Wallace was commissioned by the Nunavut Government to compose music for the Formation of Nunavut Gala in April 1999, by the University of Toronto for Aboriginal Music Days in 2000, and by the Westcoast Sacred Arts Society in Vancouver to compose a new choral work with Hussein Janmohamed for the Dalai Lama’s visit to Vancouver in 2004.

Currently, Wallace works with his family singing group Tzo’kam in Vancouver. Tzo’kam performs traditional Lillooet songs and teaches aspects of Lillooet culture in schools, community events, and concert settings. Before the passing of Flora Wallace, the group was made up of three generations of singers. Now, Tzo’kam carries on the work that Flora started with two generations.  Russell works with his daughter Justine Wallace in demonstrating some of the traditional dances of the Lillooet people (which they learned from Flora).

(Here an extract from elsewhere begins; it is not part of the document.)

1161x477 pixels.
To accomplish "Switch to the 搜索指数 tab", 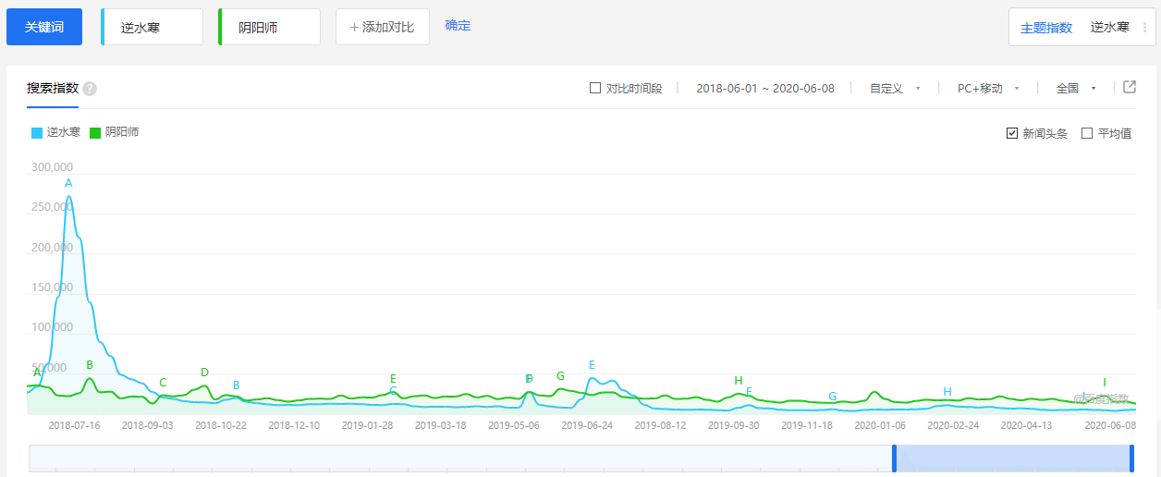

Bear Thomas(Onondaga) — Projection Designer

Ottawa-based media artist Ehren Bear Witness Thomas has been producing short experimental videos for over five years. Bear was recently awarded the Aboriginal International Residency Exchange in Australia by the Canada Council for the Arts. During his residency at Parramatta Artists Studios he will be having a solo-exhibition as part of the 2010 Sydney Festival. Bear’s video “Apanatschi and Her Red Headed Wrestler” was selected for the 2009 Berlin International Film Festival, as part of the Culture Shock program. The Culture Shock program first screened at the 2008 ImagiNATIVE Film + Media Arts Festival which was commissioned by ImagiNATIVE in partnership with the Goethe Institute and the National Gallery of Canada. In 2008, his video “BrokeDickDog” was included in the Canadian Museum of Contemporary Photography exhibition Steeling the Gaze: Portraits of Aboriginal Artists curated by Andrea Kunard and Steven Loft and hosted by the National Gallery of Canada. Bear also exhibited two new videos as part of Drive By: A Road Trip with Jeff Thomas at The University of Toronto Art Centre.  His current projects include working with his father, visual artist and curator Jeff Thomas in preparation for the upcoming exhibition Home Land and Security at Render Gallery in Waterloo and producing a new video for the South Asian Visual Artists Centre’s upcoming exhibition. Bear’s other work includes producing live audio-visual performances that incorporate both his video and djing skills.  Recently, Bear co-founded A Tribe Called Red, a Native DJ collective that hosts a monthly event, Electric Pow Wow.